Historic house in Tennessee, United States

The Nathan Bedford Forrest Boyhood Home is a historic log house in Chapel Hill, Tennessee, United States. It was the childhood home of Confederate General and Ku Klux Klan Grand Wizard Nathan Bedford Forrest from 1830 to 1833. It is owned by the Sons of Confederate Veterans.

==History==
The log house was built by W.S. Mayfield in the 1820s. William Forrest acquired the house in 1830, when his son Nathan was nine years old. The Forrests expanded the house and lived there from 1830 to 1833, when they sold it to Stephen W. Rainey. It remained a private home for the next four decades.

The house, "the only home still existing associated with Forrest" in Tennessee, was acquired by the state government in the 1970s. Since 1997, it has belonged to the Sons of Confederate Veterans (SCV). As of 2017, the "caretaker" of the house is Gene Andrews, a resident of Nashville, Tennessee, and a member of the SCV. The house may still be used for "Civil War re-enactments, music and lectures". It was the location of the music video for Josephine by Joey + Rory. However, the house is locked behind a "black metal gate".

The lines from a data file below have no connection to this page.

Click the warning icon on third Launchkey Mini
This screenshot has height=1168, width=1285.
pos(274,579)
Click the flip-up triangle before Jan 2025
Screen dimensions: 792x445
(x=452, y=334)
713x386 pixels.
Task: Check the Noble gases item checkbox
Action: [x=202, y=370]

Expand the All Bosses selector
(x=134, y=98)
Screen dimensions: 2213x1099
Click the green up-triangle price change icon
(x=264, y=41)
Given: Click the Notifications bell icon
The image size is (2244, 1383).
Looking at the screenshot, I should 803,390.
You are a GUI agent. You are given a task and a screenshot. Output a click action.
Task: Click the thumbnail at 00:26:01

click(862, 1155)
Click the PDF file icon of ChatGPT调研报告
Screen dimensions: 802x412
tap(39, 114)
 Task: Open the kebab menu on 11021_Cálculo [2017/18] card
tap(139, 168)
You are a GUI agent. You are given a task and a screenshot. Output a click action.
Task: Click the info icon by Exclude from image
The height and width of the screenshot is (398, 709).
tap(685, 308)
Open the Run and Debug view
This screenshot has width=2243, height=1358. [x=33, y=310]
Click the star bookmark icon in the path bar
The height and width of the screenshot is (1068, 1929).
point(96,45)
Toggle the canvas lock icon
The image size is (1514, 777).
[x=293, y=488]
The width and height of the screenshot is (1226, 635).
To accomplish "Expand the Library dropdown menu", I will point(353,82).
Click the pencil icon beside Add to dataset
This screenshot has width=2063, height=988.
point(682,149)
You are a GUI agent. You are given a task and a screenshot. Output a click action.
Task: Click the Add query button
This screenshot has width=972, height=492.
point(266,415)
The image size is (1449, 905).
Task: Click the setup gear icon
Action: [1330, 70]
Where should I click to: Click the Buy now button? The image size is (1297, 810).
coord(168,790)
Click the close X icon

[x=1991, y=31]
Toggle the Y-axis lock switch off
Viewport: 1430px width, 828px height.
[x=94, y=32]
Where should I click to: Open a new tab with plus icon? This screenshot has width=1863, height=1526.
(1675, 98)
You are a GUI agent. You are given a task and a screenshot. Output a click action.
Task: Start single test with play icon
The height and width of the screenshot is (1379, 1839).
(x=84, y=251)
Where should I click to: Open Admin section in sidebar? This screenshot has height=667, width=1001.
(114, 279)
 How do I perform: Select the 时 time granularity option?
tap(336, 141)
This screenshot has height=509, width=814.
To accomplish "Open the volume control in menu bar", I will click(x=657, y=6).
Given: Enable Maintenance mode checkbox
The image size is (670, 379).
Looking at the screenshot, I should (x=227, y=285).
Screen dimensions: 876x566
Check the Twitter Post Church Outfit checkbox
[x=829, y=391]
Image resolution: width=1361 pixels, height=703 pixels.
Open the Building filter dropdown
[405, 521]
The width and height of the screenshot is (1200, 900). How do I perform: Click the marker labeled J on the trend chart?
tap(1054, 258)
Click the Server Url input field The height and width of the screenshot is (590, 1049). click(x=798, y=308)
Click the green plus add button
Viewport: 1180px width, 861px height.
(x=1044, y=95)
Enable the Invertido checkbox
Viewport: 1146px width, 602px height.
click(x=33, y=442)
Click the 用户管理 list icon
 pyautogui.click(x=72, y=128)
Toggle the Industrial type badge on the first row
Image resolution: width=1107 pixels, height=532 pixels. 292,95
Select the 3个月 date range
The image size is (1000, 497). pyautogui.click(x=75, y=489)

==Architectural significance==
The house is "highly representative" of Tennessee's vernacular architecture in the 1820s and 1830s. "While most houses in the more settled sections of the state in the 1820s were brick or frame, the farmer or craftsman of the rural areas was still likely to build with logs. Often when prosperity increased, rather than build a new and more imposing house, improvements and additions were made to the log structure."

It has been listed on the National Register of Historic Places since July 13, 1977.